**Page text**

━━━━━━━━━━━━━━━━━━━━━━━━━━━━━━

Macasaet said SSS recorded lower-than-revenue expenses of P270.69 billion, with the lion’s share of the total expenditure going to benefit payments to members and pensioners.

“Our 2023 expenses reflect how SSS has prudently kept its expenses at modest levels and ensure that every peso contributed by its members are well spent for the benefit of all its stakeholders,” Macasaet said.

He said benefit payments last year stood at P259.03 billion, up by 6.7 percent from P242.81 billion in 2022, while operating expenses went up 8.4 percent to P11.65 billion from P10.75 billion.

“Our operating expenses last year were only 30.32 percent of the allowed charter limit of P38.4 billion. Based on our charter, the operating expenses are 12 percent of the contribution collections and 3 percent of other SSS income such as investments and loans,” Macasaet said.

Macasaet attributed the outstanding financial performance of SSS last year to the efforts of the SSS management and employees in intensifying its collection activities such as registering new paying members, improved collection from delinquent employers and the 2023 contribution rate hike.

“We implemented new initiatives in 2023 that resulted in an expansion of SSS membership and reaching more workers,” said SSS executive vice president for branch operations sector Voltaire Agas.

Agas said the SSS recorded a high collection of delinquencies from employers who were not remitting their employees’ contributions following the Run After Contribution Evaders (RACE) campaign.

━━━━━━━━━━━━━━━━━━━━━━━━━━━━━━

**Dataset entries**
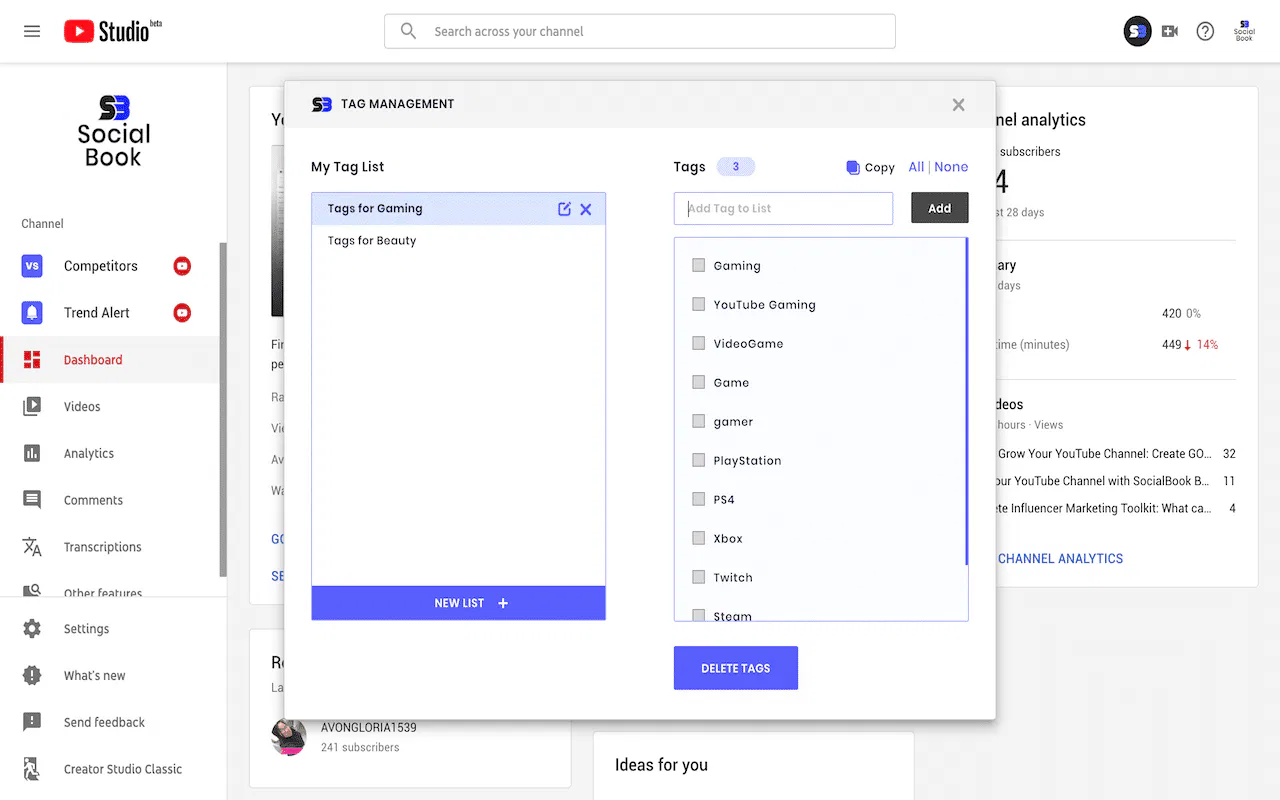1280x800 pixels.
Task: Click the Send feedback icon
Action: pyautogui.click(x=33, y=722)
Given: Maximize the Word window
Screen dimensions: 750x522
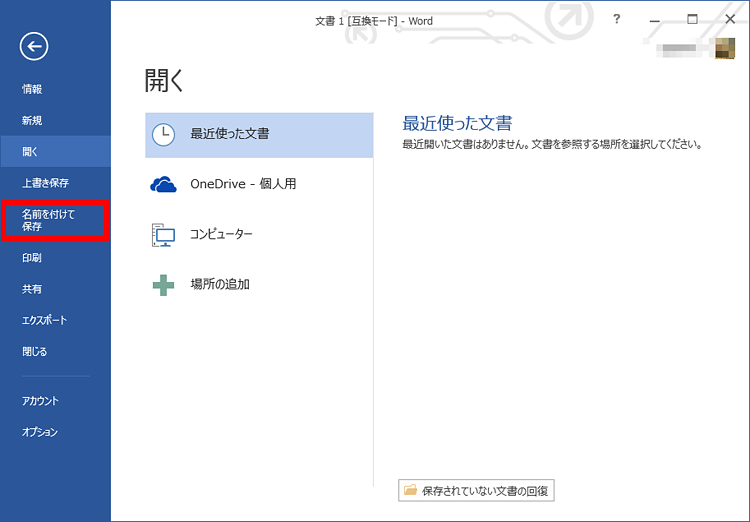Looking at the screenshot, I should (x=692, y=19).
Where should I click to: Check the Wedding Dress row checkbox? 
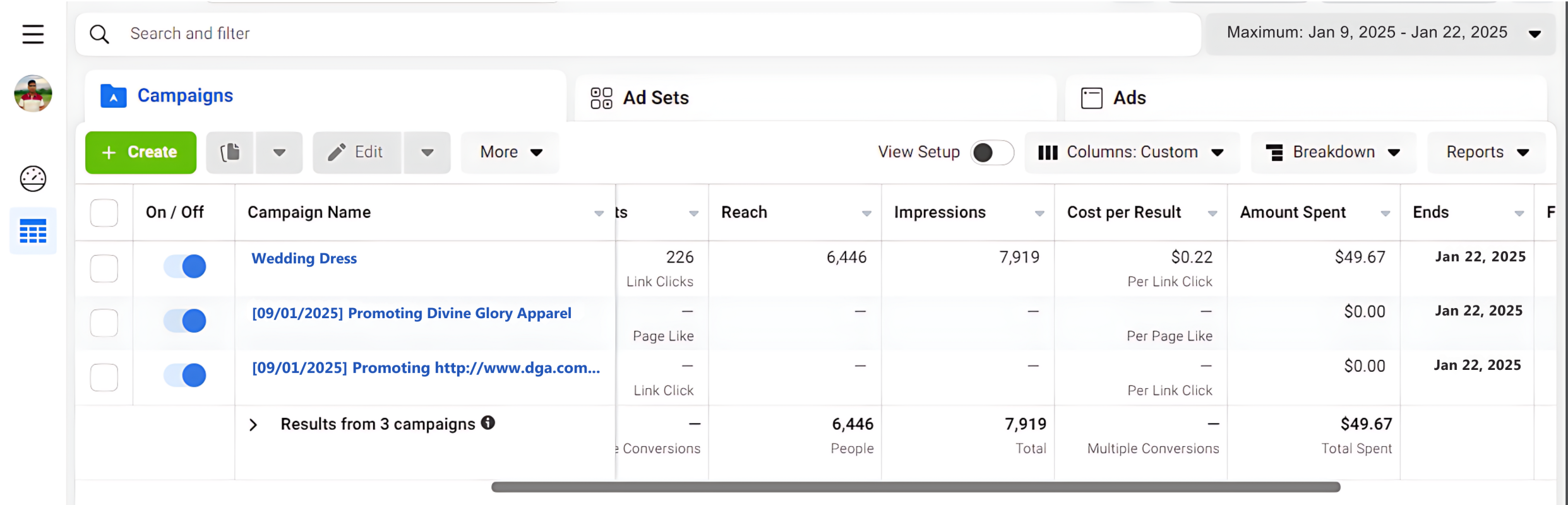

━━━━━━━━━━━━━━━━━━━━━━━━━━━━━━

Rewrite the SSS finance report text starting at the words "Macasaet attributed the" and stopping after "sector Voltaire Agas.", swapping "delinquent employers" for "non-paying employers".

Macasaet attributed the outstanding financial performance of SSS last year to the efforts of the SSS management and employees in intensifying its collection activities such as registering new paying members, improved collection from non-paying employers and the 2023 contribution rate hike.

“We implemented new initiatives in 2023 that resulted in an expansion of SSS membership and reaching more workers,” said SSS executive vice president for branch operations sector Voltaire Agas.